Poke Momma Bear When She’s Hopped Up on Diet Mt. Dew and See What Happens

Need to make an on-the-spot major decision on household conduct? Chug one of these first.

“I think we’re going to have a grease fire. Honey. Honey?! Are we? You’re a firefighter. Can you tell me? Do we need the extinguisher?!”

“Mommy, get me a snack. I’m hungry,” my three year old whined while following me around the kitchen as I frantically flung open the windows. “I’m hungry. A snack. Snack. Can I have a snack? Please?”

“Anna, in just a second! Mommy’s trying to prevent a fire. Dave, do we need an extinguisher?!” Meanwhile, the baby is running around with an obviously poo-filled diaper. Whee!

My husband casually looked up from the laptop, where he was surfing truck listings on Craig’s List. “Oh…there’s a lot of smoke. Maybe.”

Maybe? Maybe?! That’s it! I wasn’t going to risk losing our house, or at the very least, inconveniently have to utilize our fire extinguisher just because I had a hankering for fried chicken. Burner off. It was going in the oven as baked chicken. My routine after-church Diet Mountain Dew had given me a little too much confidence on a Sunday afternoon.

“Mommy, my snack. Can I have ham? And cheese? In the living room? With baby sister?”

Oh, why not? Anything to get them out of the kitchen, where grease covered the stove and countertop, and smoke still billowed from the blackened piece of chicken in the pan. And besides, hubs and I were going to have to eat sandwiches now, anyways.

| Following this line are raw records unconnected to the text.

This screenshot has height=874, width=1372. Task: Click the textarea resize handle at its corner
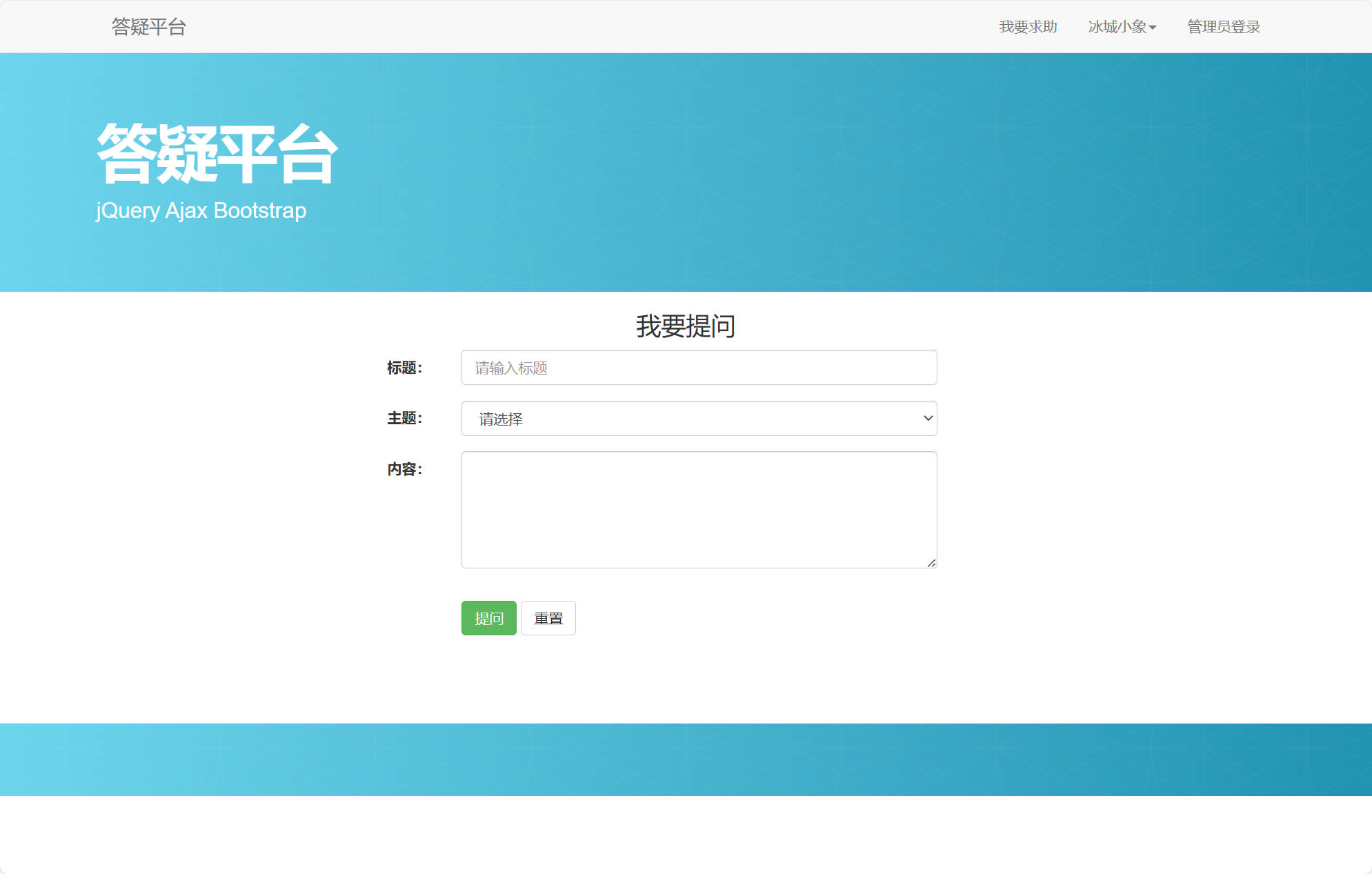click(x=932, y=562)
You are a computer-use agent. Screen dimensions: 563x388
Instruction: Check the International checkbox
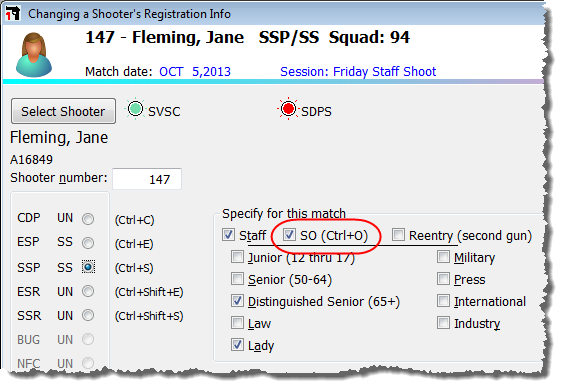[443, 301]
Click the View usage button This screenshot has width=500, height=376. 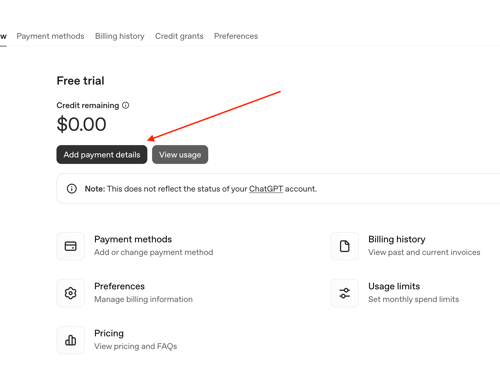tap(180, 155)
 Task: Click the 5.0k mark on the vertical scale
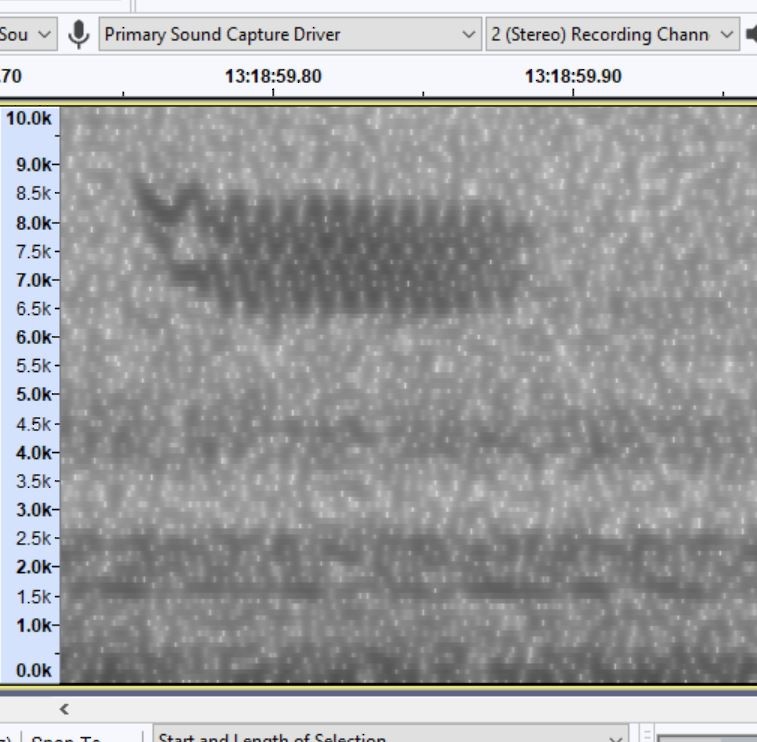tap(33, 394)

Several minutes later, I heard Anna’s feet pounding into the kitchen, and she breathlessly reported, “I have some bad news. Baby sister made a BIG mess! Come look.” I followed her running toddler legs, only half concerned. I mean, how much mess could be made with sliced turkey and cheese (Anna asks for ham, but she means turkey).

Wrong. So wrong. Erica had balled the cheese up in her little chubby hands and was sprinkling the crumbs all over the couch cushions (which were strewn about the floor as a picnic area). Not only were the cheese crumbs spread in hundreds of tiny pieces, but she’d begun smashing them into the fabric of the cushions.

“No, no, no!,” I yelled, frantically picking up pieces before she could grind any more in. I stormed back into the kitchen, and told my still-surfing husband, “That’s it! I’m so tired of cleaning this house only to have it destroyed again in five minutes. I’m tired of the filth!”

“Oh…there’s only one solution for that,” he said casually, still not looking up from the computer. Before he could explain, I started in on him, “I clean and clean and clean, and it just doesn’t matter. So don’t tell me I need to clean more!”

She was tickled to eat her pickle in the kitchen.

Calmly, he stated, “No, I was going to say we shouldn’t allow food outside of the kitchen anymore.” Oh. That’s all? And although I was frustrated from the fried chicken fiasco and cheese crumb catastrophe, I had to admit he was right. (He’s going to love reading this one.) But why had I not enforced this rule before? Because I just want my kids to eat, and I didn’t really care where. I was content to clean up their messes rather than struggle through a tough couple of days of enforcing a new house rule.

I’m not sure if it was the Diet Mountiain Dew induced energy rush I had, or the fact that my long fuse finally lit the stick of dynamite, but I knew this would be for keeps. I pulled Anna into the kitchen, and announced our new house rule. We only eat food in the kitchen. Period. No exceptions.

She whined. She cried. She flailed herself about on the floor. But an hour later, when she wanted a pickle, and I insisted she eat it at the kitchen table, she didn’t protest much. And she even put her plate in the sink without asking after she was done.

Maybe this momma bear needs to drink Diet Mountain Dew more often. But don’t poke her just to find out what happens.